→ **Information supplied**
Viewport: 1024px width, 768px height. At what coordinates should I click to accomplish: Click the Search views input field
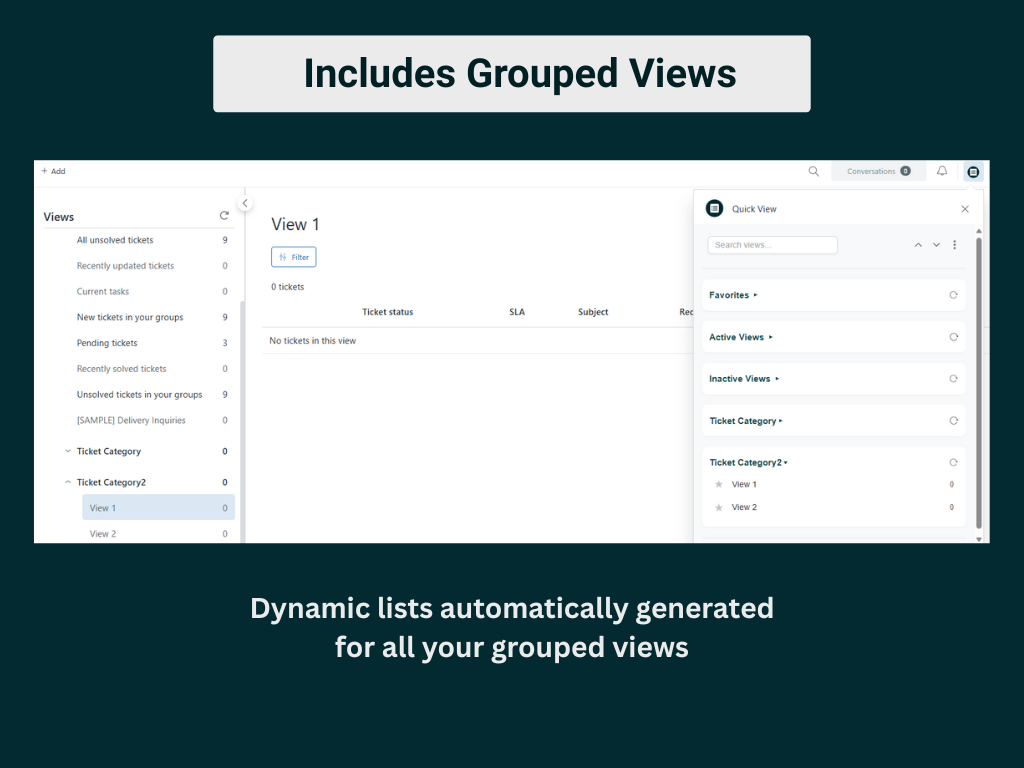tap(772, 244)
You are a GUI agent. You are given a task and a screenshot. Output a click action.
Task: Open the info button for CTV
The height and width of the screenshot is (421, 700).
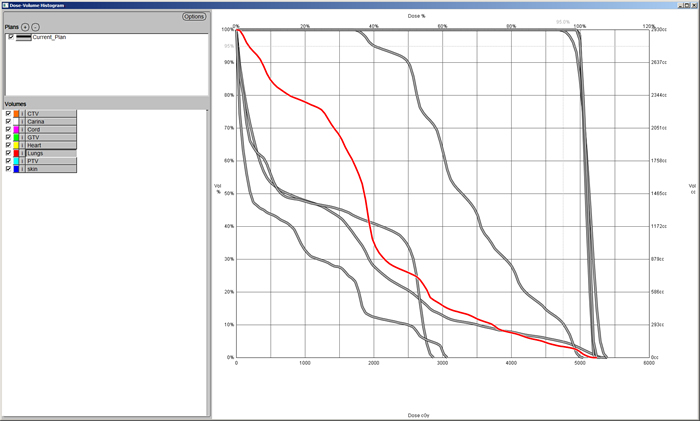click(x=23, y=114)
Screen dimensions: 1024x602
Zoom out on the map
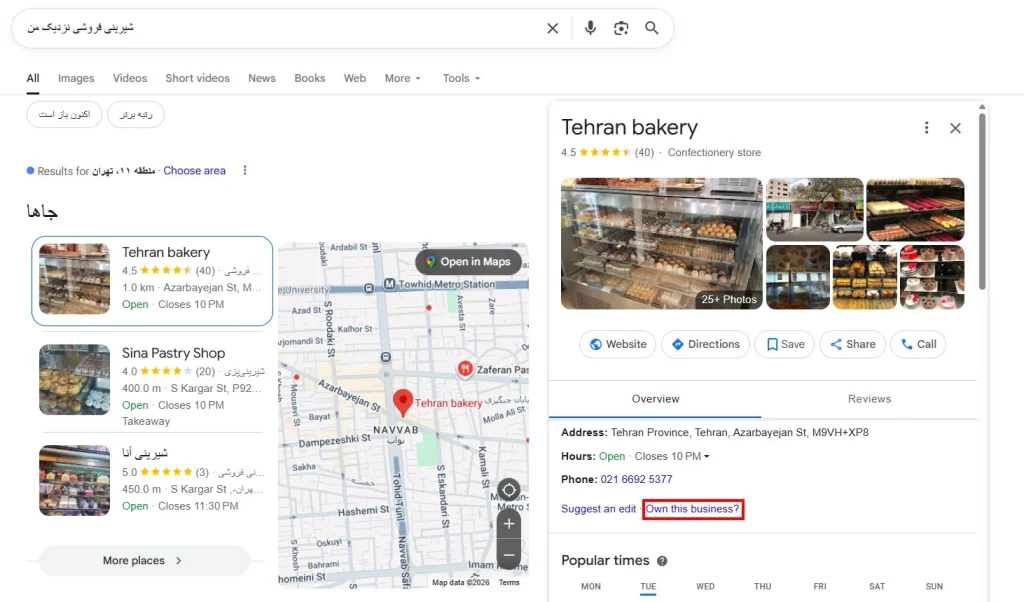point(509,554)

→ **Work to complete**
Every line from the one containing "Task: Open the info button for CTV" through the last line of the data, both included, is to be repeated exactly; the pictures are to be left out.

→ **The answer**
Task: Open the info button for CTV
The height and width of the screenshot is (421, 700).
click(x=23, y=114)
Screen dimensions: 1024x602
Zoom out on the map
point(509,554)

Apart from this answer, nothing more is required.